O crescimento espiritual é a única maneira de andarmos na vontade do Pai, por isso precisamos amadurecer, desenvolvendo a nossa fé,  pois à medida que conhecemos o Senhor, compreendemos que somos Nele, não nos enganaremos, nem nos deixaremos corromper, como não cairemos em artimanhas e armadilhas de homens sem escrúpulos que usam da graça de Deus para usar as pessoas em seu próprio favor. Falam do Pai, mas não conhecem e andam segundo suas paixões.

Judas, em sua carta, versículos três e quatro, fala sobre essas pessoas: “Amados, quando empregava toda a diligência em escrever-vos acerca da nossa comum salvação, foi que me senti obrigado a corresponder-me convosco, exortando-vos a batalhardes, diligentemente, pela fé que uma vez por todas foi entregue aos santos. Pois certos indivíduos se introduziram com dissimulação, os quais, desde muito, foram antecipadamente pronunciados para esta condenação, homens ímpios, que transformam em libertinagem a graça de nosso Deus e negam o nosso único Soberano e Senhor, Jesus Cristo.” (Judas 3–4, BEARA). E no versículo oito, afirma com relação a esses:  “Ora, estes, da mesma sorte, quais sonhadores alucinados, não só contaminam a carne, como também rejeitam governo e difamam autoridades superiores.” (Judas 8, BEARA). E no versículo dez: “Estes, porém, quanto a tudo o que não entendem, difamam; e, quanto a tudo o que compreendem por instinto natural, como brutos sem razão, até nessas coisas se corrompem.” (Judas 10, BEARA). E no dezesseis: “Os tais são murmuradores, são descontentes, andando segundo as suas paixões. A sua boca vive propalando grandes arrogâncias; são aduladores dos outros, por motivos interesseiros.” (Judas 16, BEARA).
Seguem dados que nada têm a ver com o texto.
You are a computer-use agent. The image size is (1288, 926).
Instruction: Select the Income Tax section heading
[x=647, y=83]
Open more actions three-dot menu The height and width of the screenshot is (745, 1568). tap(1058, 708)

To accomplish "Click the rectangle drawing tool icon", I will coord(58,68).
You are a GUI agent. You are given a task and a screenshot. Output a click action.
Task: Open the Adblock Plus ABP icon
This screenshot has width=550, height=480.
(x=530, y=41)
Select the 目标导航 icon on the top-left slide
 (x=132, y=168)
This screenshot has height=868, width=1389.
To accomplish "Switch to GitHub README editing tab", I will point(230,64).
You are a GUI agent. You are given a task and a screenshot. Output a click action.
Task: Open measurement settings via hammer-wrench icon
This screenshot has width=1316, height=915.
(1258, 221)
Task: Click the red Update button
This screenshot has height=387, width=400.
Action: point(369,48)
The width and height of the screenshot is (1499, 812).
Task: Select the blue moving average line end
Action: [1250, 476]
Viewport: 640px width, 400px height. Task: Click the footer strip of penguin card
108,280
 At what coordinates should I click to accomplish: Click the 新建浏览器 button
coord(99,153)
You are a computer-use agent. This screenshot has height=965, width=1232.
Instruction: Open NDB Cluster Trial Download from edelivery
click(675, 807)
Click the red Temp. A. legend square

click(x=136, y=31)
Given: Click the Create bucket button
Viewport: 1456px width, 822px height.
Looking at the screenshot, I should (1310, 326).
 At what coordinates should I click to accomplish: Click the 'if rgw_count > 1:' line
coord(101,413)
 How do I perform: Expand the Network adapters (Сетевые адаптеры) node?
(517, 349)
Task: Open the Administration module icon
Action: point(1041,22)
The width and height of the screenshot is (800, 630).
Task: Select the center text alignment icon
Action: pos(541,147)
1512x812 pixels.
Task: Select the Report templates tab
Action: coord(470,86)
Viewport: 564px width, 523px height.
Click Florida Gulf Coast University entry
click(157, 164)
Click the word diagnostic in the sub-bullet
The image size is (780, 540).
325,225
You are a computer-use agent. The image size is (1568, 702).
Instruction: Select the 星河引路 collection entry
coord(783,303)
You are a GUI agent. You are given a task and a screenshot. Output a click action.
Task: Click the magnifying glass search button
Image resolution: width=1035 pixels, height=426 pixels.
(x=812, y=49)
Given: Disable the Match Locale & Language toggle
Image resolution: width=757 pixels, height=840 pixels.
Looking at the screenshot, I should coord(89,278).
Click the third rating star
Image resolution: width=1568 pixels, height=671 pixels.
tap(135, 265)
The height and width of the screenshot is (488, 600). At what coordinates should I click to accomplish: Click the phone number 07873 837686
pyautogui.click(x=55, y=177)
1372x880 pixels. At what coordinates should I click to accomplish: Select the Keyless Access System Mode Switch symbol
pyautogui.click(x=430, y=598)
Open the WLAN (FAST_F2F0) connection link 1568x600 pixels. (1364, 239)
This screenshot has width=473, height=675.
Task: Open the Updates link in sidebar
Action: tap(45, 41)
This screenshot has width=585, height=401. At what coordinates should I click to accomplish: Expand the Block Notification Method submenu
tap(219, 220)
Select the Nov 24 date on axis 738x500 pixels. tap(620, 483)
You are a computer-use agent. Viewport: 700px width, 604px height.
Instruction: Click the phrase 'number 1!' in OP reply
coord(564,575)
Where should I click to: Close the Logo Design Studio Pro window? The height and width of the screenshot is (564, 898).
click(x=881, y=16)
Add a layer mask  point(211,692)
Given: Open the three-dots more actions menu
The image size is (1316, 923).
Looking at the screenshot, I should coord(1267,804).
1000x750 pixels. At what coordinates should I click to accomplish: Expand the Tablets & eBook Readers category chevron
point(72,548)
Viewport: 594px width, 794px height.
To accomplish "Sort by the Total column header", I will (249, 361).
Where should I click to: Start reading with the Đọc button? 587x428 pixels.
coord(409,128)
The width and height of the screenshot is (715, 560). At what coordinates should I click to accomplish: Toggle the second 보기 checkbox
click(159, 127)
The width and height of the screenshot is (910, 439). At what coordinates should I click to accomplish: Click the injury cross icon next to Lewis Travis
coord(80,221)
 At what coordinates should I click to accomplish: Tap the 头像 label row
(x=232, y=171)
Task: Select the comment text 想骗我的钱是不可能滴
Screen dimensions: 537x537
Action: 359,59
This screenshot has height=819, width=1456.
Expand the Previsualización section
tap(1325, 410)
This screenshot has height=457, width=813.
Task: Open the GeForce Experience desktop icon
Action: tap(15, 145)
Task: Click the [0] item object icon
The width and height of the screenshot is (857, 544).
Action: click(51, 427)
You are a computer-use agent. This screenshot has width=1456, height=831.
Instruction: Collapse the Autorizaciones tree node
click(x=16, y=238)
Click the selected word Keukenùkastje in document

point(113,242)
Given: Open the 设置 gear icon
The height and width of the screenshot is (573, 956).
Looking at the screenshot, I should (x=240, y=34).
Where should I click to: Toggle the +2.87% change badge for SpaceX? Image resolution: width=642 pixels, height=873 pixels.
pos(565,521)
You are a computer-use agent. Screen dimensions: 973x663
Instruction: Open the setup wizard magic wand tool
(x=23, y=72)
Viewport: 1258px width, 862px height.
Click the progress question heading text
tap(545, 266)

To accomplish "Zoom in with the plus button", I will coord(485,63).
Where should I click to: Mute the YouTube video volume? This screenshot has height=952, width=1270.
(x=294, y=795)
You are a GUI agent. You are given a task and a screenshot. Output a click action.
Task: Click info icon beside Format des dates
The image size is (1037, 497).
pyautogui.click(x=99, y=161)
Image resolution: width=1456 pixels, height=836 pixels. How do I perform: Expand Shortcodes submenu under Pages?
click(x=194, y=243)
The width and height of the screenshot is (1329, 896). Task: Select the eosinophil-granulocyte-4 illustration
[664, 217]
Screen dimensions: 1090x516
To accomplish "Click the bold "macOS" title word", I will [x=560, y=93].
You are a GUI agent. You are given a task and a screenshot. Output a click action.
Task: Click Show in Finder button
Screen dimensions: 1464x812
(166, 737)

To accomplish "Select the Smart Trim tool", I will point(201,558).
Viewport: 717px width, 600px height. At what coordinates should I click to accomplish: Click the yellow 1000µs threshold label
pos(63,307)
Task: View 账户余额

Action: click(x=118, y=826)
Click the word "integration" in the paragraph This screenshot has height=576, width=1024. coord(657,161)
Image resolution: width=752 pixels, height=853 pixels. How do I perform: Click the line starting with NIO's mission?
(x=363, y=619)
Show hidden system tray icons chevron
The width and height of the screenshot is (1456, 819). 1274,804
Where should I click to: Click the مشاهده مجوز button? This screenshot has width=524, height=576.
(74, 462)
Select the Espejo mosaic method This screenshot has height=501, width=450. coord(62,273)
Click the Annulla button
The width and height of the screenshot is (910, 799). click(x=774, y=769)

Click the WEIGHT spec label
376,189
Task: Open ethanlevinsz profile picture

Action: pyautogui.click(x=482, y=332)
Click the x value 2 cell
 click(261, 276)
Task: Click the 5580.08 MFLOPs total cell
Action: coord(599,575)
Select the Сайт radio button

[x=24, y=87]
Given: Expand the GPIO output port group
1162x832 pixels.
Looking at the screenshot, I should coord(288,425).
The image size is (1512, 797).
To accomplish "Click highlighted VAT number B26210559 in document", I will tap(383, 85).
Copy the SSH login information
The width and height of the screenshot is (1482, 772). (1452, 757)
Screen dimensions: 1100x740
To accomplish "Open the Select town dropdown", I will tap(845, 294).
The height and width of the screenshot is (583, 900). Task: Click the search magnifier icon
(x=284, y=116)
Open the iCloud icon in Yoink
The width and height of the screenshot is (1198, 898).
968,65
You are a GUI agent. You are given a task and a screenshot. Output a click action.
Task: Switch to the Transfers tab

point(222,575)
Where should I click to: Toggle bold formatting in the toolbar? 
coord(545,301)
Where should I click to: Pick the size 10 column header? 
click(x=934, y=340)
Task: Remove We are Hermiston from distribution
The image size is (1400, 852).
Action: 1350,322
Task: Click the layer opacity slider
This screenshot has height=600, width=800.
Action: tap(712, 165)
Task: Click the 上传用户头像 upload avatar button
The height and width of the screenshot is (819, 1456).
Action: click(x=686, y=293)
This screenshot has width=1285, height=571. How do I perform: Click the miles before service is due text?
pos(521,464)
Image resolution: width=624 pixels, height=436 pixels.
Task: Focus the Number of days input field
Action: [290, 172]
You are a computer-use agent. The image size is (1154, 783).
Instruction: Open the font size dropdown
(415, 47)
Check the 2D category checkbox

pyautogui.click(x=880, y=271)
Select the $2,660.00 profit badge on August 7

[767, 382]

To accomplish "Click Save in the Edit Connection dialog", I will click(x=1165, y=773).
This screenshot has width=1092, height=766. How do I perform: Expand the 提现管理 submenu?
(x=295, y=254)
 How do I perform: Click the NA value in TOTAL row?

Precisamos conhecer o Pai e a Sua vontade para não nos sucumbirmos diante das nossas paixões e nem nos deixarmos levar por pessoas como tais, pois no Pai, nós que fomos criados Nele e para a Sua glória temos a responsabilidade de revelar Sua graça e misericórdia diante de todos, por isso, precisamos ser oferta em favor das pessoas, como Cristo, revelando e manifestando a graça diante de todos sem sermos movidos por interesses pessoais e paixões humanas, agindo de forma instintiva e animal, mas de forma voluntária, como uma oferta ao Senhor e à Sua vontade.